UpsidedownEighteen · 13/07/2017 09:54

Oh right it's a reverse.

I would imagine, unless he's put her on the deeds, whatever she's got him to sign means fuck all.

So she's a female cocklodger then?

WorraLiberty · 13/07/2017 09:54

Grin @ 'Fanny lodger'

sweetescape · 13/07/2017 09:55

Similar situation, I insisted on getting married before moving in with DH. Much easier and lots of other protections too.

Redsippycup · 13/07/2017 09:55

Hopefully whatever he has signed isn't binding. Is her 'artistic career' likely to add value to the relationship to the tune of half the house? Doubt it.

Tell him to give his head a wobble - he's being a mug.

kaytee87 · 13/07/2017 09:56

Get married. Problem solve

Getting married after a house has been bought, if the person hasn't contributed anything to it and not on the deeds doesn't automatically entitle you to anything.
Well in Scotland anyway.

StumpyScot92 · 13/07/2017 09:59

Christ no chance.

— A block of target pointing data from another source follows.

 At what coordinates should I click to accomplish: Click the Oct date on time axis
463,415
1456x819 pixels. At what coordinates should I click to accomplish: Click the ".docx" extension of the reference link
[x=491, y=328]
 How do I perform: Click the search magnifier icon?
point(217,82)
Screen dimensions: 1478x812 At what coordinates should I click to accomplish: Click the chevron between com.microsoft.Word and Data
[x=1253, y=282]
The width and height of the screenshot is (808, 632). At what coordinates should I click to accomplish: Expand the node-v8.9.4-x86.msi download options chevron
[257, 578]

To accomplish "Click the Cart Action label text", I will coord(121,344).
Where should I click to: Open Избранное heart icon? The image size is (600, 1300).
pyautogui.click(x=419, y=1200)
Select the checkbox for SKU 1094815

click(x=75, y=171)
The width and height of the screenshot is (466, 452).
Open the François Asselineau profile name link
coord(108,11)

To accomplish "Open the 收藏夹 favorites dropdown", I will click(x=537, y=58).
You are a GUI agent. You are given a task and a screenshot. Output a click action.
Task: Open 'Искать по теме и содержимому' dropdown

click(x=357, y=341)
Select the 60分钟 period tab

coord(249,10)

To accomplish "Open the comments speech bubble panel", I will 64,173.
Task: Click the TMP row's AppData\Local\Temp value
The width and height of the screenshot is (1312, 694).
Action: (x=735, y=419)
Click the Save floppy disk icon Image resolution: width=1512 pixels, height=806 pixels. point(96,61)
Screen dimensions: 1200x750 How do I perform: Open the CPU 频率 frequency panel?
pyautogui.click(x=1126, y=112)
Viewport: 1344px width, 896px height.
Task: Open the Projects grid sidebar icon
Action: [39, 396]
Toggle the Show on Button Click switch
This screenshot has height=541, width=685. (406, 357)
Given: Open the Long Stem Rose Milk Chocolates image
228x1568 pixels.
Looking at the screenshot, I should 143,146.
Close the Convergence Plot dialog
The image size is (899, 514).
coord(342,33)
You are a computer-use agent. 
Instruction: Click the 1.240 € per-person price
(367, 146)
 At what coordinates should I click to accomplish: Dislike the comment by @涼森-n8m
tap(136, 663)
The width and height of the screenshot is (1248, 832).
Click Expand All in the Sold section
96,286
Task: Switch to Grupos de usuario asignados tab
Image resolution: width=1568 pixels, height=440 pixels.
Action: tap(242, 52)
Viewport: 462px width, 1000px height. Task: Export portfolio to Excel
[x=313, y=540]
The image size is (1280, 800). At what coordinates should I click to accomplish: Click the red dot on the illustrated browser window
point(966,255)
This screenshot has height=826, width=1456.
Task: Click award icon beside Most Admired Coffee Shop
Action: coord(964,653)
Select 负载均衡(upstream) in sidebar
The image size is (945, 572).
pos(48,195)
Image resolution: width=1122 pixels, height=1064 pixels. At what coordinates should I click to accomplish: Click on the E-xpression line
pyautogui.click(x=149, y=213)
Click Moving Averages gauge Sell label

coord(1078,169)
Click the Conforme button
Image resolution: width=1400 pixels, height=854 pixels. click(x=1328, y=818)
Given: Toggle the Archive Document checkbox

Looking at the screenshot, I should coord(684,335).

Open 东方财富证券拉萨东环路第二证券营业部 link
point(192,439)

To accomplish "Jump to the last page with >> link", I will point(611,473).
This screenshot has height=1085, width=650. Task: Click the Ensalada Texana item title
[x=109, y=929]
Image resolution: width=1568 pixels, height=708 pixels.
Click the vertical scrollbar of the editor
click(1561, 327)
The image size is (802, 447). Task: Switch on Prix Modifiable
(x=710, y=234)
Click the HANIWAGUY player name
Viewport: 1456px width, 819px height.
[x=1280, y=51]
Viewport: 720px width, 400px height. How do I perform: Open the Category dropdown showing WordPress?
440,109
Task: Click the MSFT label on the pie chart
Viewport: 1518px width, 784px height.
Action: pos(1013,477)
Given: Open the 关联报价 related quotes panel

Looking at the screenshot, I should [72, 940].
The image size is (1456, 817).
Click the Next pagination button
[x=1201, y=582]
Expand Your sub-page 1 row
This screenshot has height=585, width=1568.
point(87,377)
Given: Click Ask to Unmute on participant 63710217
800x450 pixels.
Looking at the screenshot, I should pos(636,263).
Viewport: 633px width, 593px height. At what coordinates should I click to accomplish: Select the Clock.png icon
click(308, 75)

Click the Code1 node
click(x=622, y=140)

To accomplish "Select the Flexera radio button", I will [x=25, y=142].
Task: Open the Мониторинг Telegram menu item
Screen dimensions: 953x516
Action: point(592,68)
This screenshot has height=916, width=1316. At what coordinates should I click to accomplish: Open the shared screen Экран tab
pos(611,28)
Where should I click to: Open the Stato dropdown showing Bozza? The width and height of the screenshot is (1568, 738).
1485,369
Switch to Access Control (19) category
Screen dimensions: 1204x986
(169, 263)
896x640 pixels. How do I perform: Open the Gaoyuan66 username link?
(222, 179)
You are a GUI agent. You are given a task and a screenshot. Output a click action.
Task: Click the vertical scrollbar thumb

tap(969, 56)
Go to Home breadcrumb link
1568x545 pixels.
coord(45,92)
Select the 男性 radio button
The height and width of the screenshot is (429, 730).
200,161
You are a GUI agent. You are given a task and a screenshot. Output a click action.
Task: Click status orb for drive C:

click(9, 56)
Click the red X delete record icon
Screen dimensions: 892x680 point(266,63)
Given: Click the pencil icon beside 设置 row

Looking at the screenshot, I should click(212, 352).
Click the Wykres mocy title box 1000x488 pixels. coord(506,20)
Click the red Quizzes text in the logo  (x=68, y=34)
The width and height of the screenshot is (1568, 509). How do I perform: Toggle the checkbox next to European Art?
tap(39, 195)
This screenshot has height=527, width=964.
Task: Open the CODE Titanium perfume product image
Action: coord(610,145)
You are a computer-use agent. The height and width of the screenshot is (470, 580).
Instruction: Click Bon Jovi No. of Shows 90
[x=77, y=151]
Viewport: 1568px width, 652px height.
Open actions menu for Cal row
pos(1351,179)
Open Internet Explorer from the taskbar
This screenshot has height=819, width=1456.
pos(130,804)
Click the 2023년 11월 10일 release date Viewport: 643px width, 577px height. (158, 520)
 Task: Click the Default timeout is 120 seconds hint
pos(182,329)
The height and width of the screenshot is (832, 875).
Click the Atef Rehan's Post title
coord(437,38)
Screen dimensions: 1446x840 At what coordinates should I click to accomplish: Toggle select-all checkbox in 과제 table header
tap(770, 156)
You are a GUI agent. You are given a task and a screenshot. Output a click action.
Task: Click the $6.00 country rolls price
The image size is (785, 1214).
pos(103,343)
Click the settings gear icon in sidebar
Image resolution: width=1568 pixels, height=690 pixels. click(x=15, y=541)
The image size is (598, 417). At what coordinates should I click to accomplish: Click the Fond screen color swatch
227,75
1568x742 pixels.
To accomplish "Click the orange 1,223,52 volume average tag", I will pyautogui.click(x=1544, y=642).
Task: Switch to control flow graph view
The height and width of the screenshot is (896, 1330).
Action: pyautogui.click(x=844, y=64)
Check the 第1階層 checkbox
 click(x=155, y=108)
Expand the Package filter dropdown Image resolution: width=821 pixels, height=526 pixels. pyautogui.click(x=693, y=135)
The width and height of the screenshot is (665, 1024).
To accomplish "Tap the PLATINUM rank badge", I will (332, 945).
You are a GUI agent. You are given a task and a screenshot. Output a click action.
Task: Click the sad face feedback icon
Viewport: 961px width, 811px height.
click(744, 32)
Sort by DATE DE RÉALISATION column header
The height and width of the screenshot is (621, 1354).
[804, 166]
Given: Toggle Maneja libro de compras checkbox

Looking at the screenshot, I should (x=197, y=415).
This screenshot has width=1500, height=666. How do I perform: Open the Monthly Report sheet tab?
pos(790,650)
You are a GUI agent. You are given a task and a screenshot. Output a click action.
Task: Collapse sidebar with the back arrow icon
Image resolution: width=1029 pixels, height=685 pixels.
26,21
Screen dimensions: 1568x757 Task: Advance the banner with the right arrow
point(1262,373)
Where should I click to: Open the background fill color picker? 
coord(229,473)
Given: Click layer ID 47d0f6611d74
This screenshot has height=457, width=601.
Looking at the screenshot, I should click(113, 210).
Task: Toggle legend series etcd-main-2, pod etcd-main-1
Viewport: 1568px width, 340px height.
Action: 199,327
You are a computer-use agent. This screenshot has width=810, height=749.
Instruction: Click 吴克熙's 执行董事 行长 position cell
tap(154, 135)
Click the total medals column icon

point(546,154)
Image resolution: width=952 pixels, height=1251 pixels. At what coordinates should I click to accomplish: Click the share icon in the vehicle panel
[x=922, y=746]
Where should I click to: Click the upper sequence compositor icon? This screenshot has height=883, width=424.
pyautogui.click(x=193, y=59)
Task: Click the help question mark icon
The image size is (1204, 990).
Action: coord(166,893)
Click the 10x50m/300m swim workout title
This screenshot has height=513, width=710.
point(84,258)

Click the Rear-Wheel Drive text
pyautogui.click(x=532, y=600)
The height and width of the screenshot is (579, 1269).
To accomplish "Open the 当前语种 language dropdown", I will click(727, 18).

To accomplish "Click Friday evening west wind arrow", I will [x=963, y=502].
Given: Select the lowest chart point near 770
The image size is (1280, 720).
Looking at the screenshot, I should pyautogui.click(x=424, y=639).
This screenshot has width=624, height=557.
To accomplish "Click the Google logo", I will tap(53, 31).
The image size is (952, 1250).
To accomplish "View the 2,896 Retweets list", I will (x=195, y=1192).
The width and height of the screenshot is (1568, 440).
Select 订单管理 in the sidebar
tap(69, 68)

I have moved in with my partner who has his own house (with a mortgage still). He earns much more than me so we split things according to what we earn, he pays mortgage council tax gas an electricity and I do our monthly spends like food, pet stuff and pay the petrol/parking to get to work (we work close to each other in a city centre).

The way I see it, if we break up I'm no worse off than I would have been renting (in fact better off) and he still has all his security but gets a few years a bit cheaper.

We're currently expecting our first child together and may revisit this theory down the line as we're looking at upsizing when the kids about ready for school so things will change then but no way would I expect to own part of something I haven't paid for.

mohuzivajehi · 13/07/2017 10:00

Yeah as pp said she should put the rent saved into buying another property so she has some security but I don't think that living rent free with someone for 9 years is sufficient reason for them to give you half a house.

If they have children together and her artistic career takes a back seat to being a SAHM then it becomes more reasonable but in that case (a) no need for the staircasing but (b) it should be tied up with the residence of the children.

sweetescape · 13/07/2017 10:01

Not the case in England kaytee.

Billben · 13/07/2017 10:02

I hope your boyfriend sees this thread and gives his head a wobble.